Enough religion-bashing. What questions exactly can’t science answer? They are commonly grouped as ‘why’ questions: physics can describe gravity, and explain how its strength varies with proximity to massive bodies, and even quantify how clocks will run at different speeds depending on gravitation, but why it exists is beyond the realm of scientific enquiry.

‘Why’ questions may sound like an intuitive set but, like all purely linguistic definitions, it’s phoney and imprecise. I had to be very careful in that last paragraph not to write that we know ‘why’ gravity’s strength varies—linguistically, it parses, and logically, we do know: it’s because mass bends space–time. In fundamental science, it is fair to say we know ‘why’ something happens if we have an accurate mathematical theory underpinning it.

What do we need for a mathematical description of a phenomenon? We need to take repeated measurements against which we can compare the theory’s predictions: the wobble in Mercury’s orbit, the bending of light by huge, distant galaxies…all data points corroborating general relativity. Crucially, to keep the Popperians happy, we must not find any credible counter-examples.

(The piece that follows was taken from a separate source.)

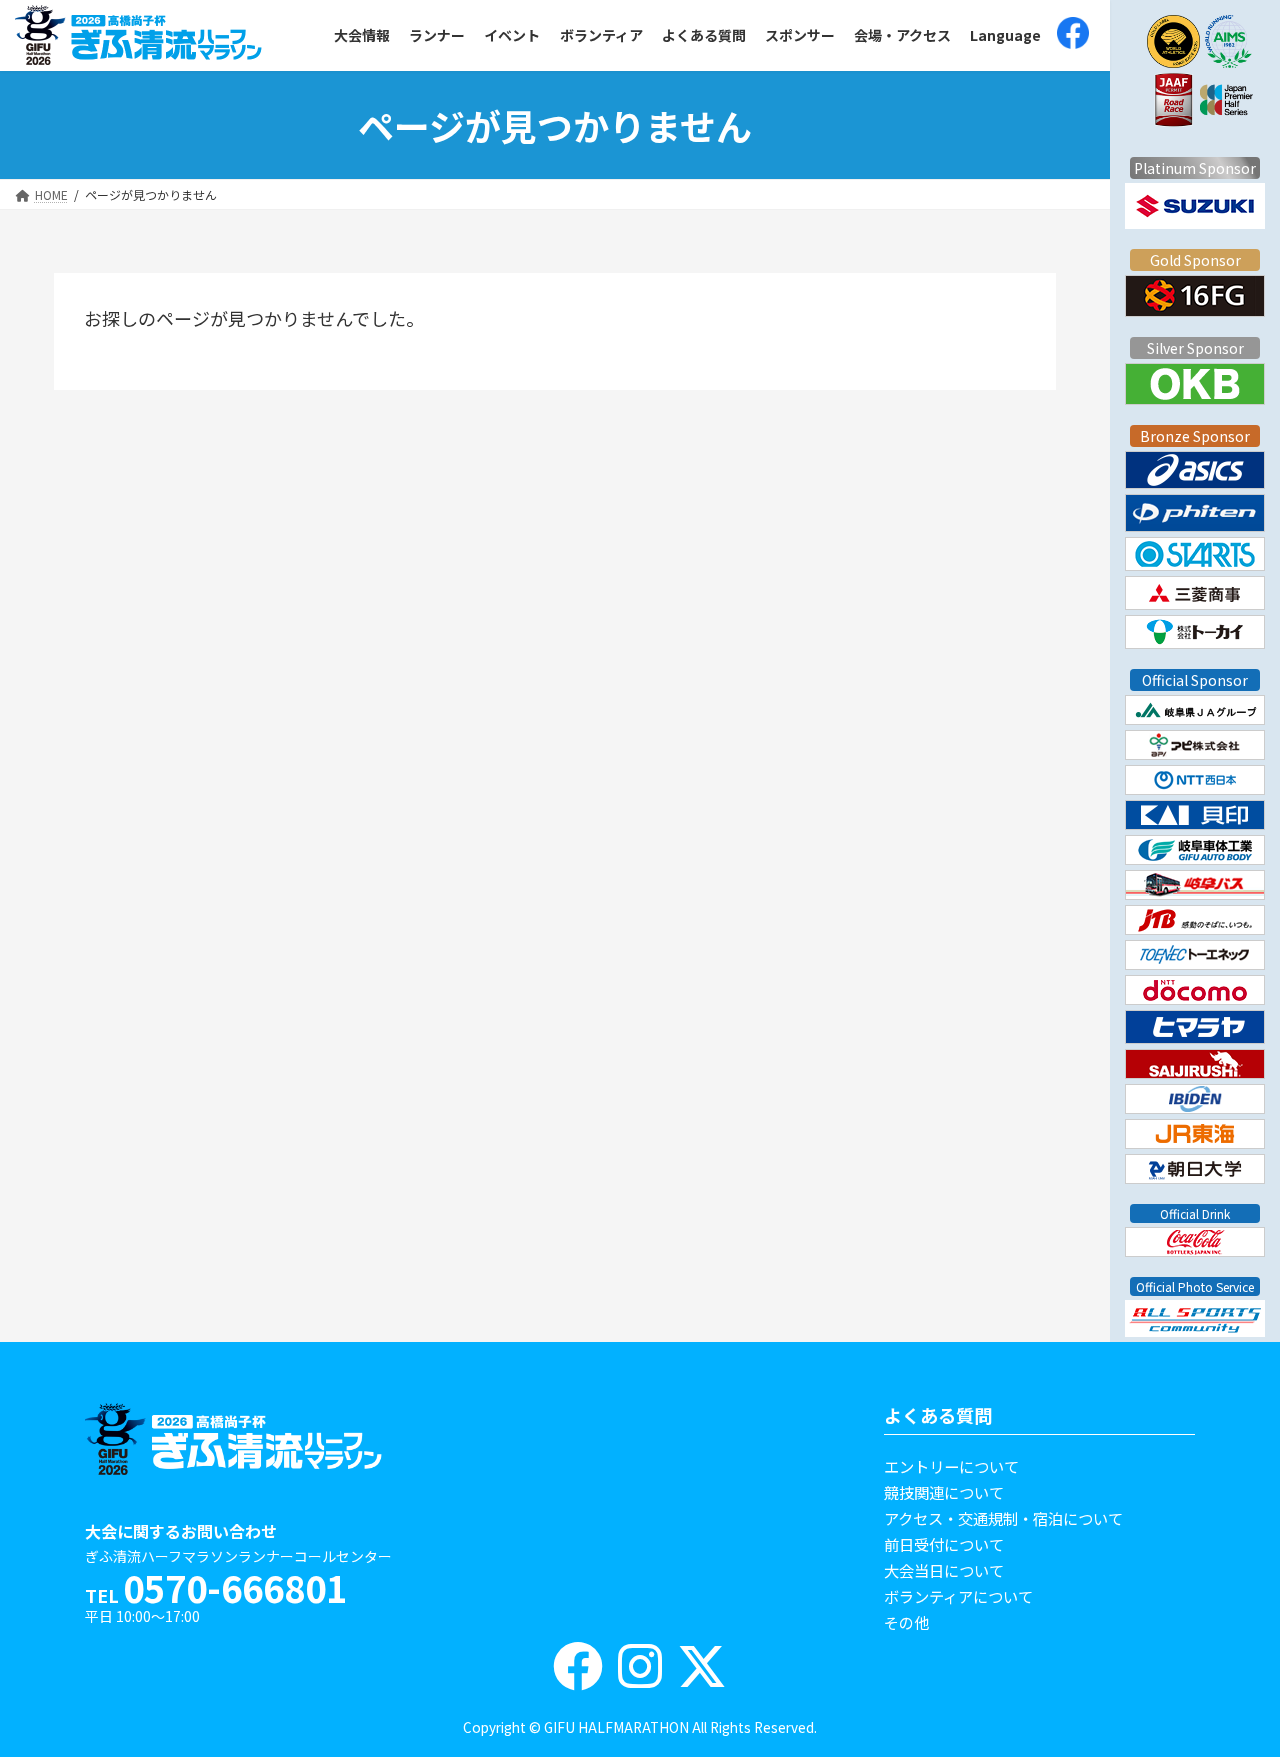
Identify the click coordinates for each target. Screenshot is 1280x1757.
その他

So what creates what we loosely called a ‘why’ question above? The lack of multiple instances for comparison. Say we found another universe where gravity was weaker—we would look deeper, and try to come up with a general rule which explained the difference. Perhaps other aspects of that universe would be different, and perhaps those differences would highlight an interplay between the constants of our Universe that we hadn’t already noticed. However, even this idealised hypothesising leaves open the question of ‘why’ our newer, better, more explanatory theory is true.

The reductio ad absurdum at the end of the tunnel is the most fundamental question in philosophy—why is there something rather than nothing? That is perhaps the only question science will never be able to answer. Time to hand over, not to the chaplain, but to the anthropic principle: if there weren’t something rather than nothing, we’d not be here worrying about it.